| Exercise goal |
Reproduce the listing below word for word, omitting the pictures.

| Stored data |

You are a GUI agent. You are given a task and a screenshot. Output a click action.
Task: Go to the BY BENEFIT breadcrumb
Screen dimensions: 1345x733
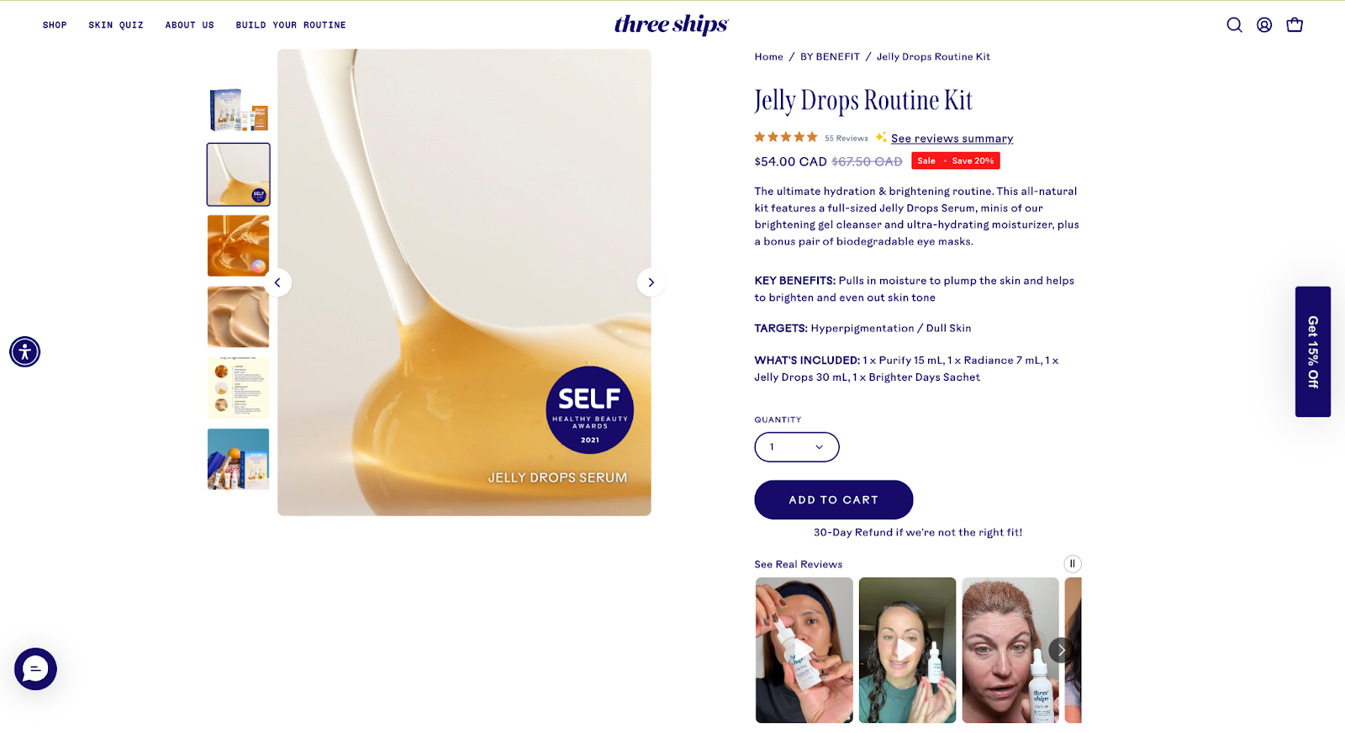(x=830, y=57)
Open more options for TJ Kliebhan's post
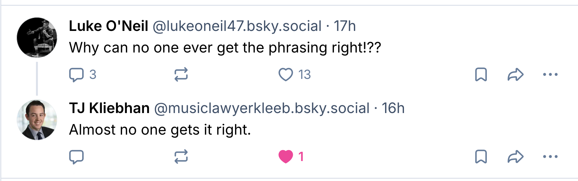Screen dimensions: 578x181 tap(550, 157)
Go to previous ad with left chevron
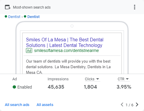This screenshot has height=111, width=144. (122, 105)
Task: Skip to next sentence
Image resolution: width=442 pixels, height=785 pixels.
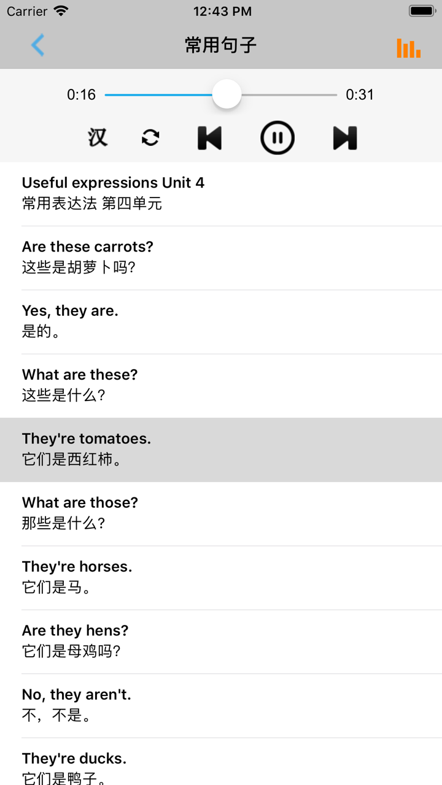Action: click(x=344, y=137)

| Exercise answer |
You are a GUI agent. You are given a task and a screenshot. Output a click action.
Task: Go to the BY BENEFIT breadcrumb
Screen dimensions: 1345x733
(x=830, y=57)
Open more options for TJ Kliebhan's post
Screen dimensions: 578x181 tap(550, 157)
Go to previous ad with left chevron
This screenshot has height=111, width=144. (122, 105)
Task: Skip to next sentence
Image resolution: width=442 pixels, height=785 pixels.
Action: click(x=344, y=137)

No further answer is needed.